Aim of the exercise => Among the records below, find the lines that contain "agent" and copy each of them.

__________

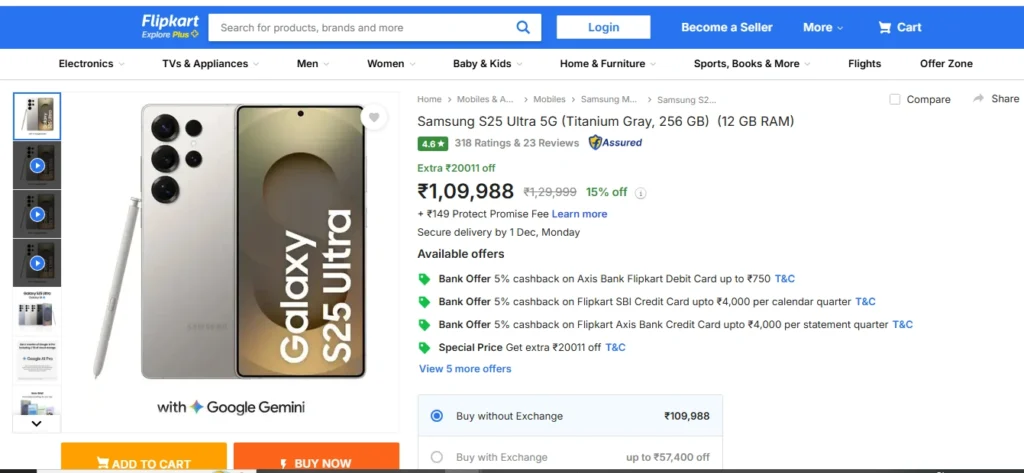The image size is (1024, 473).
Task: Click the Share arrow icon
Action: tap(978, 99)
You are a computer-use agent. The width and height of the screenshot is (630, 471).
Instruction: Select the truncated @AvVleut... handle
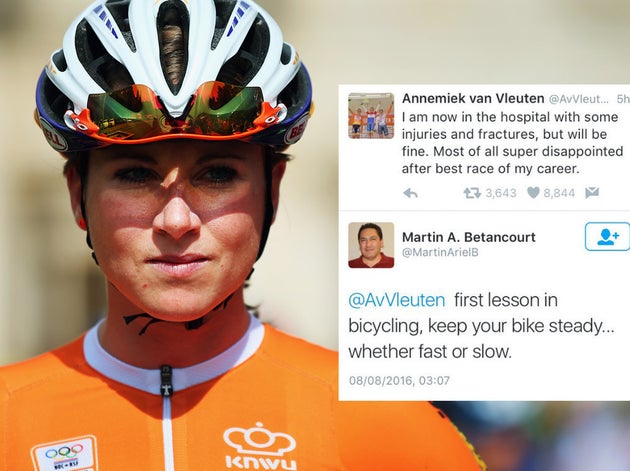click(x=578, y=99)
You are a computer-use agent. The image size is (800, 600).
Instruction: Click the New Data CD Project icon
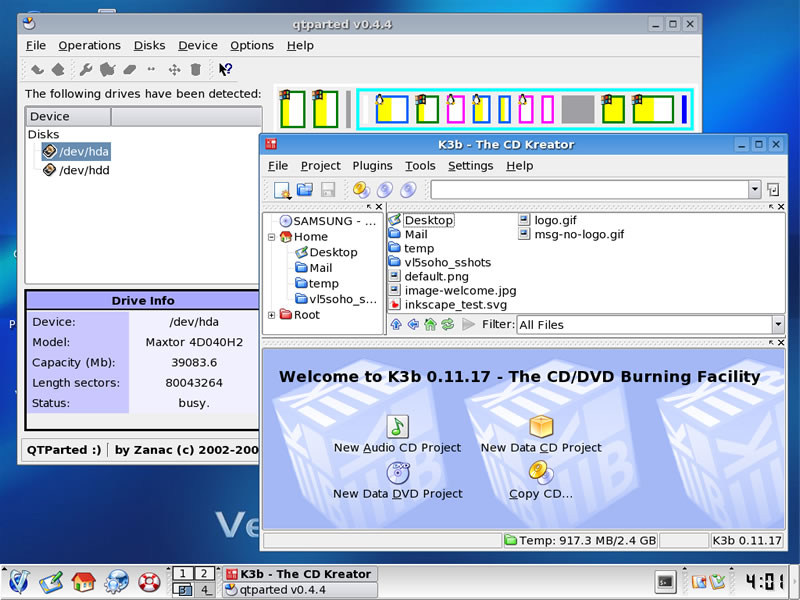coord(541,426)
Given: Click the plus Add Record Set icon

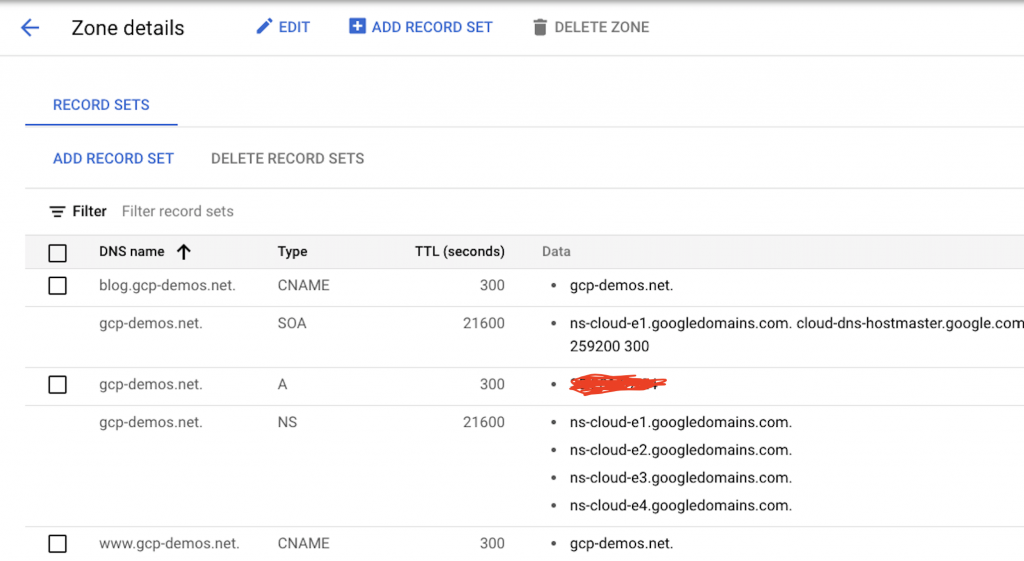Looking at the screenshot, I should click(357, 27).
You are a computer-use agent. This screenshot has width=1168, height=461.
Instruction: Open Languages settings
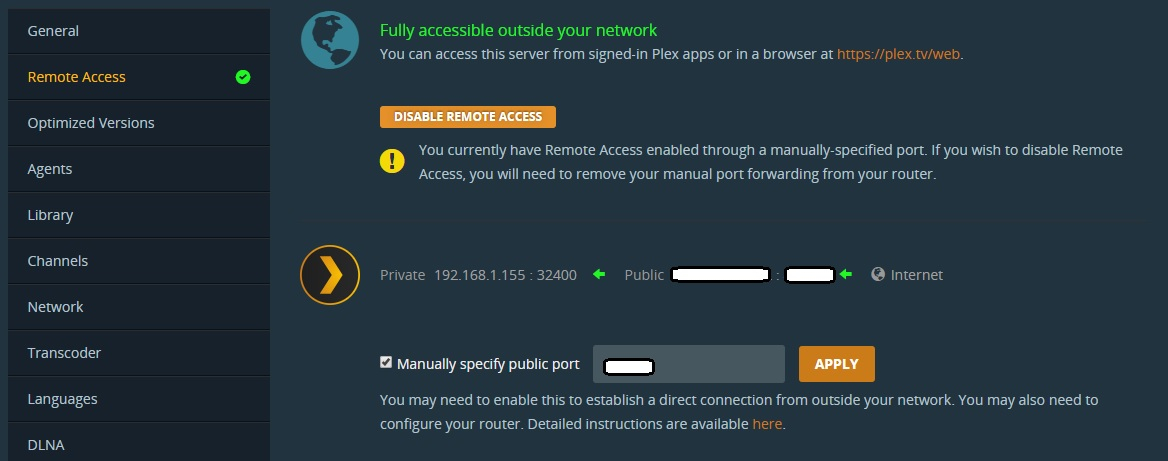pos(139,399)
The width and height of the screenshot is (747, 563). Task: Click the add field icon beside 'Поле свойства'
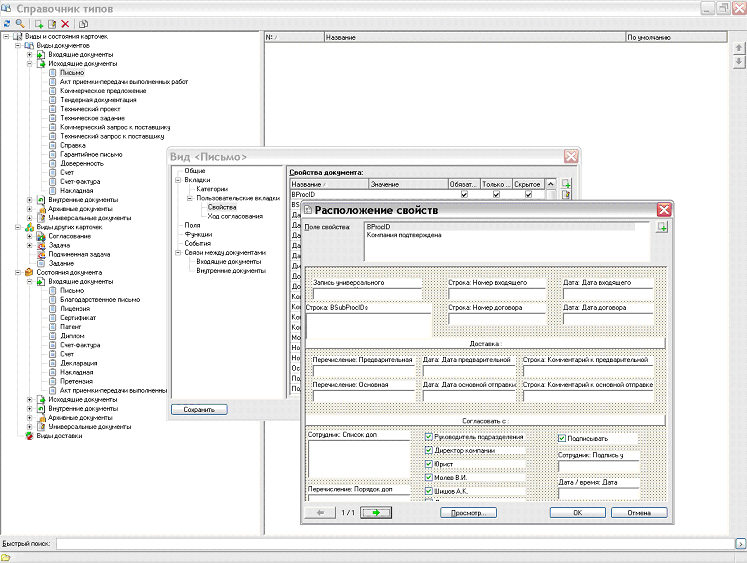tap(661, 228)
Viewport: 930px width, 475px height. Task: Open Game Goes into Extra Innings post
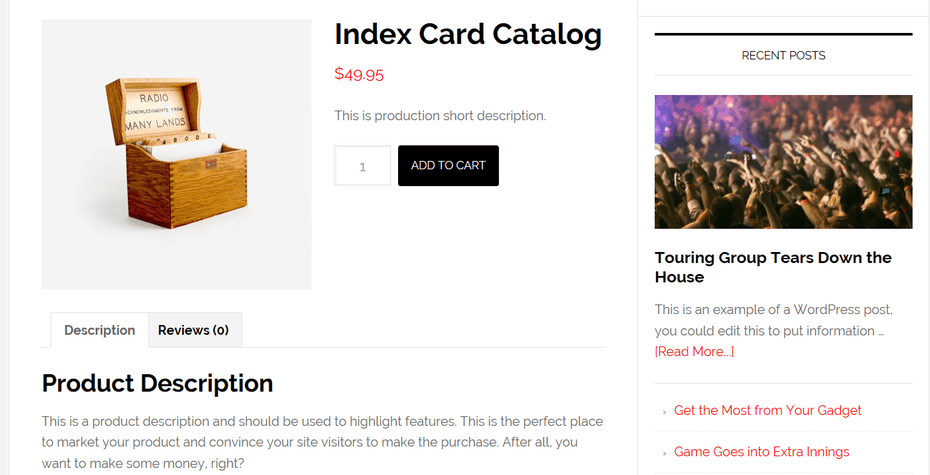pos(761,451)

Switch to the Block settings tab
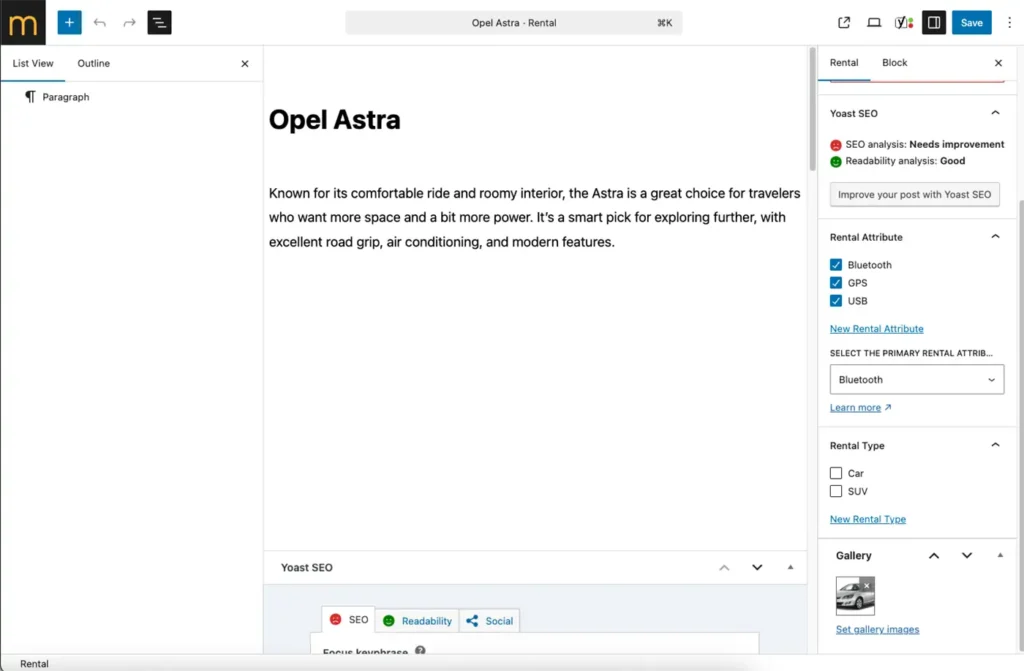(x=894, y=62)
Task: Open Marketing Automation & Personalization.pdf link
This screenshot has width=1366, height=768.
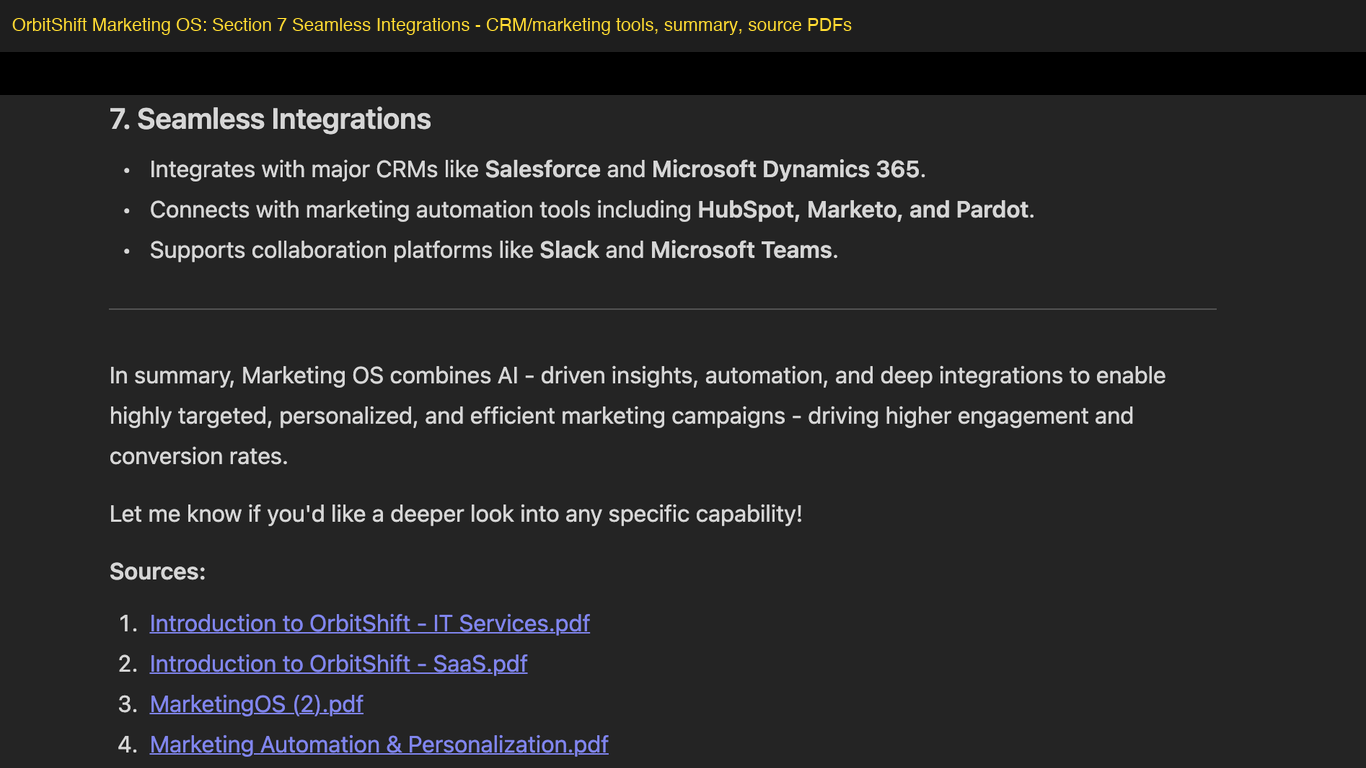Action: [379, 744]
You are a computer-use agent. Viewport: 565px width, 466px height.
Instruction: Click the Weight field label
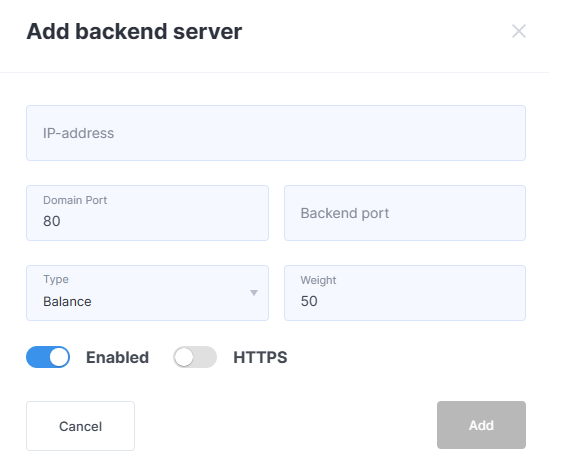[318, 280]
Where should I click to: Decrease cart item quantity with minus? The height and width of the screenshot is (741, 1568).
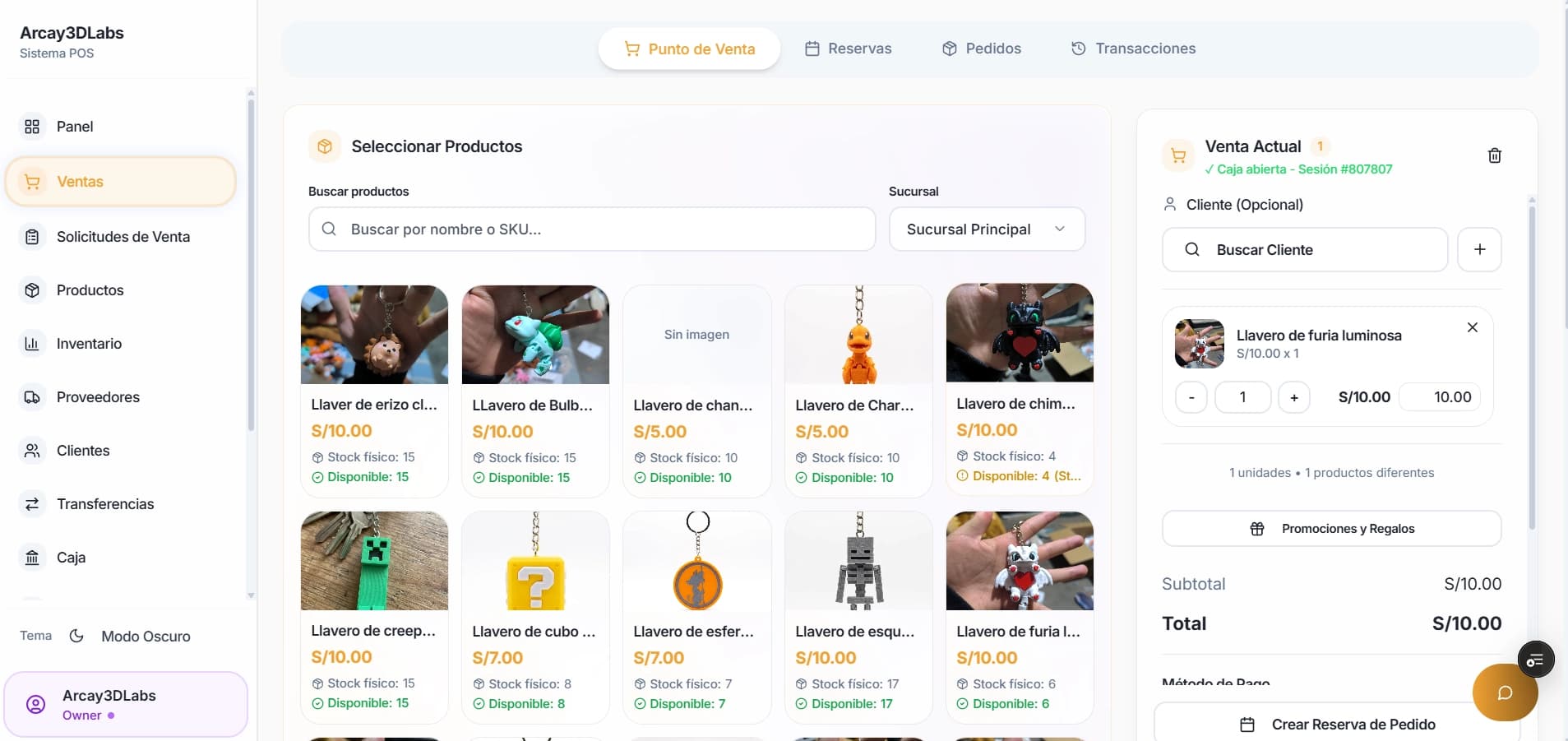tap(1191, 397)
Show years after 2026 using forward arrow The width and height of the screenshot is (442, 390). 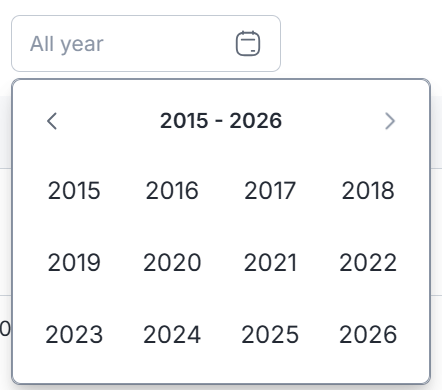pos(390,121)
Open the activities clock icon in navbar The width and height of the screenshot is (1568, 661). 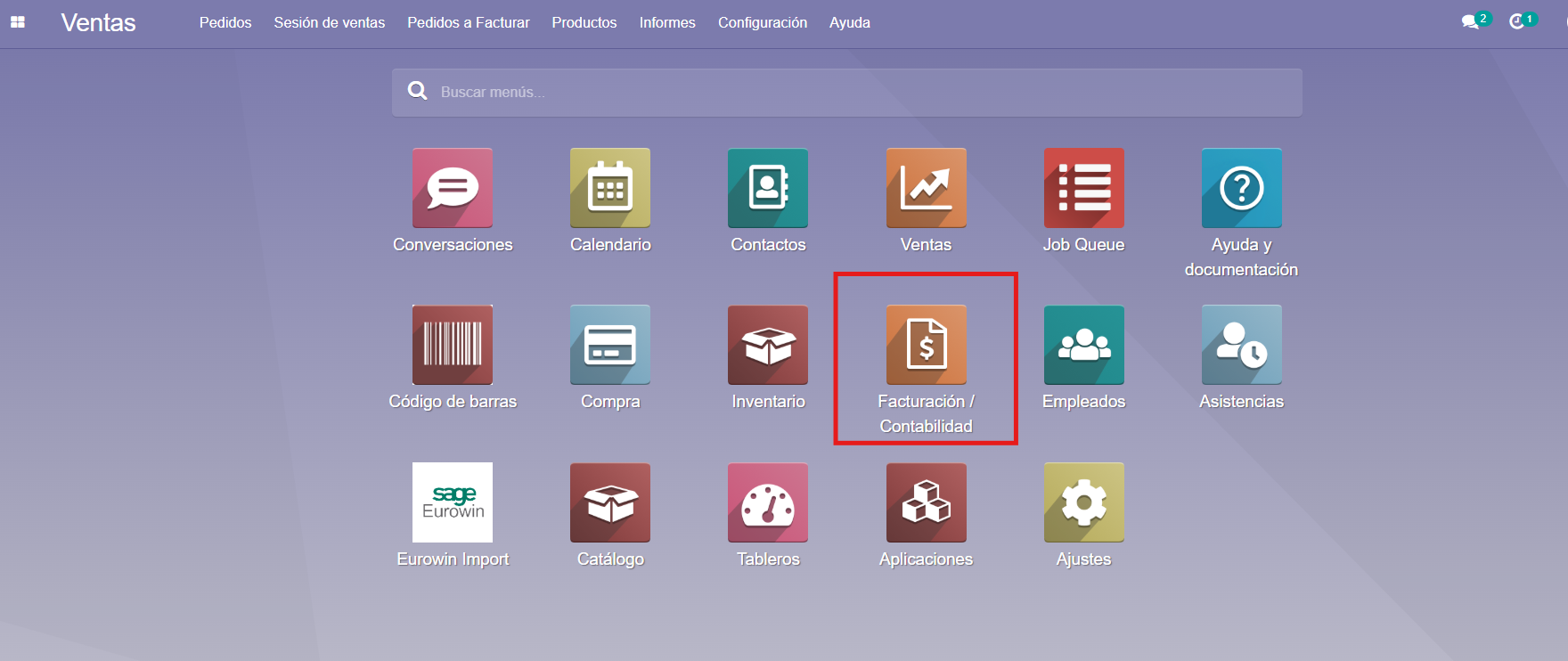pyautogui.click(x=1517, y=21)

__________

Output below =>
You are a computer-use agent. The width and height of the screenshot is (630, 471).
You are a computer-use agent. The image size is (800, 600).
You are a computer-use agent. This screenshot has width=1168, height=461.
You are a computer-use agent. Viewport: 565px width, 466px height.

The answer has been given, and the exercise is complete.